- Page excerpt:
........

Published: 2 May 2014



Pediatric antiretroviral therapy (ART) has been shown to substantially reduce morbidity and mortality in HIV-infected infants and children. To accurately project program costs, analysts need accurate estimations of antiretroviral drug (ARV) costs for children. However, the costing of pediatric antiretroviral therapy is complicated by weight-based dosing recommendations which change as children grow.


We developed a step-by-step methodology for estimating the cost of pediatric ARV regimens for children ages 0–13 years old. The costing approach incorporates weight-based dosing recommendations to provide estimated ARV doses throughout childhood development. Published unit drug costs are then used to calculate average monthly drug costs. We compared our derived monthly ARV costs to published estimates to assess the accuracy of our methodology.

........

Dataset entries
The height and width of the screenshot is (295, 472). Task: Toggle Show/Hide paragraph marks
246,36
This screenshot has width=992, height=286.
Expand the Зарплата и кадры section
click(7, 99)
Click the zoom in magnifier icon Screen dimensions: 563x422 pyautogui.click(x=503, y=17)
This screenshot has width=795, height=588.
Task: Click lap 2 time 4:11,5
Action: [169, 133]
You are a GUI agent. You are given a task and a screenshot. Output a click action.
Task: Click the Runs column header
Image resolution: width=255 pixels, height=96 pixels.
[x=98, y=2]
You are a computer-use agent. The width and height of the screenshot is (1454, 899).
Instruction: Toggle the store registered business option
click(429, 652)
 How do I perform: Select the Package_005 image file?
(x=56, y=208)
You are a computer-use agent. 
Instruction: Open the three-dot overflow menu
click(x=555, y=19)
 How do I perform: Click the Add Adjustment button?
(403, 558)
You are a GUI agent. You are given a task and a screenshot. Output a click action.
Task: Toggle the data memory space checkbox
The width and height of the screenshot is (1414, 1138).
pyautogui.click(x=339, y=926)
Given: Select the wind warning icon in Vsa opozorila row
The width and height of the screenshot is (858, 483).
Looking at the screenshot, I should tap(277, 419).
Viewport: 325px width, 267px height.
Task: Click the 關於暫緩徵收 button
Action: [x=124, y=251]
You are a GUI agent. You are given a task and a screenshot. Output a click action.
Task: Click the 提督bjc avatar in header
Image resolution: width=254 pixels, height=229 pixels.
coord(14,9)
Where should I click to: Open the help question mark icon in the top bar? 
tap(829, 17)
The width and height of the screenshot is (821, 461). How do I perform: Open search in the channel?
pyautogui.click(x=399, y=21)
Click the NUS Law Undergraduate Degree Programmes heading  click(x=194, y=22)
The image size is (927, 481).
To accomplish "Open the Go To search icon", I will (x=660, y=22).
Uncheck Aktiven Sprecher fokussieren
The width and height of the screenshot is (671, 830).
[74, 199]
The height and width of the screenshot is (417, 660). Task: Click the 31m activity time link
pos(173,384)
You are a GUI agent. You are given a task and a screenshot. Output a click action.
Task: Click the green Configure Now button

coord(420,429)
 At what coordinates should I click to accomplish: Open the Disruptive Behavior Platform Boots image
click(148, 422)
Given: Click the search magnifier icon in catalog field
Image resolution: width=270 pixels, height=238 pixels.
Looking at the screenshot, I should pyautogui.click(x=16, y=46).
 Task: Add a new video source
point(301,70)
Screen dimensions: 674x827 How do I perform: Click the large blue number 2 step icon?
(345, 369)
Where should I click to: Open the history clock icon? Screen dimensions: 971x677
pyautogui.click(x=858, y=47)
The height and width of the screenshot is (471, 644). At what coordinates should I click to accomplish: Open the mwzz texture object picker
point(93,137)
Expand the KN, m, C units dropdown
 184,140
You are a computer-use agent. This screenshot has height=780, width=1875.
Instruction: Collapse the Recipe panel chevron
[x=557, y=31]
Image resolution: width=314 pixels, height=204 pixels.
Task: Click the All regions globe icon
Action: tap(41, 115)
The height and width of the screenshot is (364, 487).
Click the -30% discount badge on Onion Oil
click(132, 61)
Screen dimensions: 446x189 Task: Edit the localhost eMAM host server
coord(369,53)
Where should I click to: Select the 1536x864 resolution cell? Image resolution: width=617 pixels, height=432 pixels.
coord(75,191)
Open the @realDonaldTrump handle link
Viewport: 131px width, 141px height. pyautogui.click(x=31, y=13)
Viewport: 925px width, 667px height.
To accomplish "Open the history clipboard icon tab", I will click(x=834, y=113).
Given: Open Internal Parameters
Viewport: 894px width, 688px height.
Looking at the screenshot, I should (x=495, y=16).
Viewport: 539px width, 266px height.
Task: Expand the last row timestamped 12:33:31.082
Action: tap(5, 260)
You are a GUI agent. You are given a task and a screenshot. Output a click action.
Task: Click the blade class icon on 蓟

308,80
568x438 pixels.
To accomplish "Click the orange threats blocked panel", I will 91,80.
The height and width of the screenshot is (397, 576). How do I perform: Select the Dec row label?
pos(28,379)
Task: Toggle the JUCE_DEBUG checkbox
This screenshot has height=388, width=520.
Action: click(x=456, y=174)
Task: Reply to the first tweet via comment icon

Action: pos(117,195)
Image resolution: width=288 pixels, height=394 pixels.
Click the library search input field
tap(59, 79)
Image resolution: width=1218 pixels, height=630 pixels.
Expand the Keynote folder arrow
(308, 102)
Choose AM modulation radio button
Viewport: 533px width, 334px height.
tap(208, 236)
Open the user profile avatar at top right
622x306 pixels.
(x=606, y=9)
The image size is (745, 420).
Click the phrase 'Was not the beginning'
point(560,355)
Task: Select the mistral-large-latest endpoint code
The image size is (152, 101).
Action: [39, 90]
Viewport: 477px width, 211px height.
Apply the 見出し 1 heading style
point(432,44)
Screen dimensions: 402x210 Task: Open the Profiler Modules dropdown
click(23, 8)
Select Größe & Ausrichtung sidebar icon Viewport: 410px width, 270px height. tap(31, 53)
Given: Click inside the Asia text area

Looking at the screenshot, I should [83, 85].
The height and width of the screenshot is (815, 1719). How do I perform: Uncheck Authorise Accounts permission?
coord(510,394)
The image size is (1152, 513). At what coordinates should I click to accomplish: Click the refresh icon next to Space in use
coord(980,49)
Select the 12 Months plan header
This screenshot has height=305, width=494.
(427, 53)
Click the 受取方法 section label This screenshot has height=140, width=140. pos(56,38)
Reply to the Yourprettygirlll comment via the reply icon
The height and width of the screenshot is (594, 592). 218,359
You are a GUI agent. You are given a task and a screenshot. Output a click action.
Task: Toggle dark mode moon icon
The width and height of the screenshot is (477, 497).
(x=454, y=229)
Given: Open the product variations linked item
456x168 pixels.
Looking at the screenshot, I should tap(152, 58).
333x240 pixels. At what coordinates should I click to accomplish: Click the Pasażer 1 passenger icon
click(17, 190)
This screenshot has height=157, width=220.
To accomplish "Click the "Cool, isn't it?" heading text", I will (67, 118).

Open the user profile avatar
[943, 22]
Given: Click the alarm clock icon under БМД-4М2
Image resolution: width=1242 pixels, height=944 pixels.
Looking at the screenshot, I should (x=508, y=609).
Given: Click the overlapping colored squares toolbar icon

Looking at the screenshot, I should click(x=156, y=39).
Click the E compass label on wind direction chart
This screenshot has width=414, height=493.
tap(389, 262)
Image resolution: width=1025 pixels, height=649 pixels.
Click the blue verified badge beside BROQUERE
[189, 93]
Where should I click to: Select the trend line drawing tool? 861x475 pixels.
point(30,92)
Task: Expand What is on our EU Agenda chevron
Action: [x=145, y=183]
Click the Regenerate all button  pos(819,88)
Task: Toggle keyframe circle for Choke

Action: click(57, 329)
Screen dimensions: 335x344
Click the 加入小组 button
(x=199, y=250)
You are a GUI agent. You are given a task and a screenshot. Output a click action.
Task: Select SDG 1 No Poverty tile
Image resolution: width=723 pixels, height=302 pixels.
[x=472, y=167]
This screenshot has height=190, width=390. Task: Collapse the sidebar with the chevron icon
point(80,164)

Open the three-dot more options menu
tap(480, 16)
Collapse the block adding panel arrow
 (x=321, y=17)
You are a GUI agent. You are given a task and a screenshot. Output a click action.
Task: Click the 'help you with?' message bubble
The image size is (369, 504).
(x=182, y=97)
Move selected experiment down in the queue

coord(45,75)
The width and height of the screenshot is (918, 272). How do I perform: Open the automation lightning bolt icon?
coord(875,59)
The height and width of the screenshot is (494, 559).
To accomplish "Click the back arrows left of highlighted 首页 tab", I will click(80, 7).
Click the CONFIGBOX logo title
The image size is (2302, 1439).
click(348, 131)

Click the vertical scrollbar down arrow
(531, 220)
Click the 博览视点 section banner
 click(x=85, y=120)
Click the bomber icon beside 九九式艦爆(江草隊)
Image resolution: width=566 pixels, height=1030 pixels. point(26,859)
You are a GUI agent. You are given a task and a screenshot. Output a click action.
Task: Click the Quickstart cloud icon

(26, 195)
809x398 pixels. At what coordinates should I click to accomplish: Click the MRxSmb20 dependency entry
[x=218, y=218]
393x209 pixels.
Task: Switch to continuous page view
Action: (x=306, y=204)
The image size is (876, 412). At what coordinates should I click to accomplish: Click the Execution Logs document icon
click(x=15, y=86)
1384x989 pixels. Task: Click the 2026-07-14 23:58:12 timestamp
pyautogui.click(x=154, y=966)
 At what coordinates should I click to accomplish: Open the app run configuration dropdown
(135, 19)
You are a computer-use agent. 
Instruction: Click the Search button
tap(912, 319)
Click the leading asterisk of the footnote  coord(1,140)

........

- Task 1: Duplicate the part of the pediatric antiretroviral therapy excerpt starting with "Published: 2 May" and going on through "as children grow.".
- Task 2: List every number that appears in the pediatric antiretroviral therapy excerpt, including those in its publication line.
- Task 3: Take the pediatric antiretroviral therapy excerpt further, beginning right after its final sentence.
The dataset entries are material separate from the pediatric antiretroviral therapy excerpt.

- Reply 1:
Published: 2 May 2014



Pediatric antiretroviral therapy (ART) has been shown to substantially reduce morbidity and mortality in HIV-infected infants and children. To accurately project program costs, analysts need accurate estimations of antiretroviral drug (ARV) costs for children. However, the costing of pediatric antiretroviral therapy is complicated by weight-based dosing recommendations which change as children grow.

- Reply 2: 2, 2014, 0, 13

- Reply 3:
The estimates of monthly ARV costs are provided for six commonly used first-line pediatric ARV regimens, considering three possible care scenarios. The costs derived in our analysis for children were fairly comparable to or slightly higher than available published ARV drug or regimen estimates.


The methodology described here can be used to provide an accurate estimation of pediatric ARV regimen costs for cost-effectiveness analysts to project the optimum packages of care for HIV-infected children, as well as for program administrators and budget analysts who wish to assess the feasibility of increasing pediatric ART availability in constrained budget environments.